Lesson Learned: University Bureaucracies are so much worse when you’re dealing with them in another language.

So I’m not even in the Czech and I am already in over my head. I have spent the last two days (in between driving my sister around and doing yard duty at St. Pat’s for my mother) trying to put down my housing deposit for the University. Well, as simple as that sounds it was actually quite complicated for me. It started out when I got an email from the director of the program reminding us all that it was due by the 10th, I may or may not have forgotten it existed. Anyway, I go and log onto the student website, which is actually much harder than it sounds. First, I have to type out the whole web address because these Czech’s can’t seem to figure out hyperlinks. So once I do that I spent about half an hour trying to actually log into the site. That particular issue may have been stupidity on my part since I spent most of the time inputting passwords that I normally use only to eventually find out I never changed it since I couldn’t figure out how exactly to do that the last (and only other) time I logged into this site. So, I’m on the site, I find the place to put down the deposit, I get all the way to completing to order only to find that I need a SUPO account to put down the deposit. I had no fucking idea what a SUPO account was, where to get one, or why I even needed one. After searching through old emails I eventually found the steps for that got it done. By the way, they like to pretend these sites are all in English, there are still a lot of necessary things that are in Czech. I eventually got it all taken care of though there wa a valuable lesson learned: University Bureaucracies are so much worse when you’re dealing with them in another language.
On a brighter note, I now have my first Czech friend. The Univeristy sets the internationals up with a “tutor” basically an assigned friend to help you assimilate and get around Brno.

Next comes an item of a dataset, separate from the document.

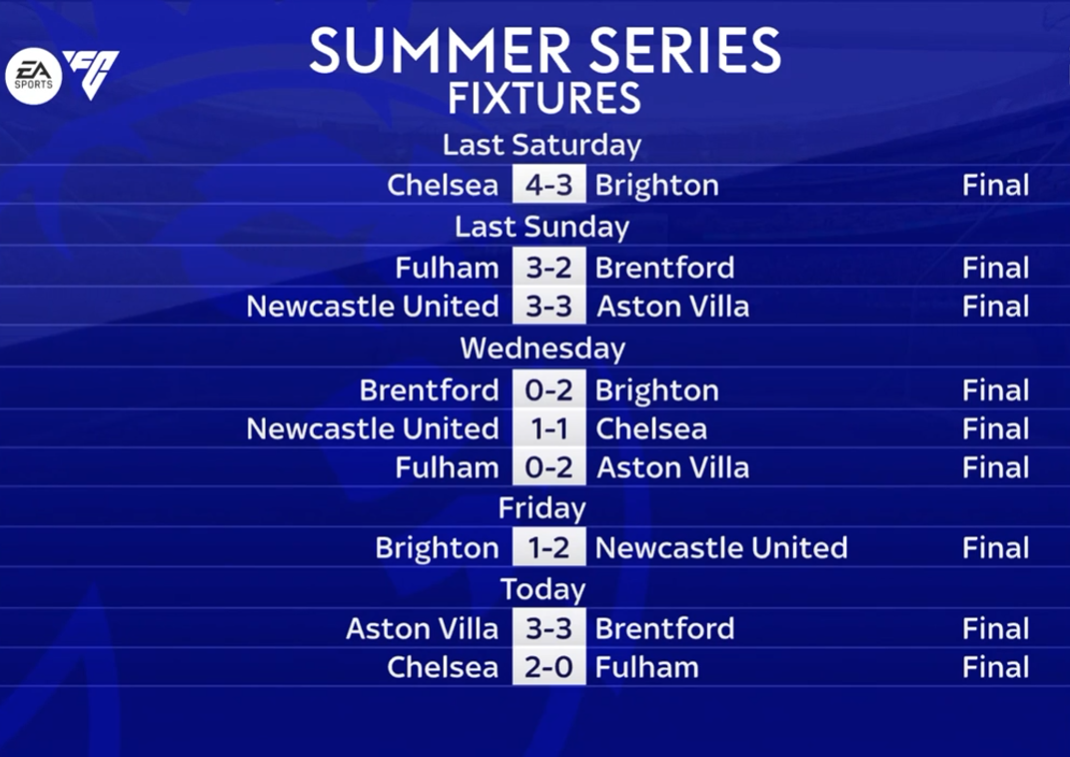
Task: Click the EA Sports circular logo
Action: (33, 76)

So Josef, my tutor emailed me today and we are now officially facebook friends and I’m already bugging him about what I need to do for registration. I am sensing Josef and I are going to become very close.
On yet another side note, my mother informs me that I’m not actually very clear about where I’m going. She seems to think people are not very well versed in Eastern European geography, particularly Czech geography. While I informed her she was obviously misguided, she was insistent and I find life is easier when my mother thinks I think she’s right. So I will be in Brno, the second biggest city in the Czech, (more information included in this handy Wikipedia link http://en.wikipedia.org/wiki/Brno) studying at Masaryk University. Also the Czech is next to Germany and Poland, which is a piece of information both my mother and I had to look up after I decided to go there (see map).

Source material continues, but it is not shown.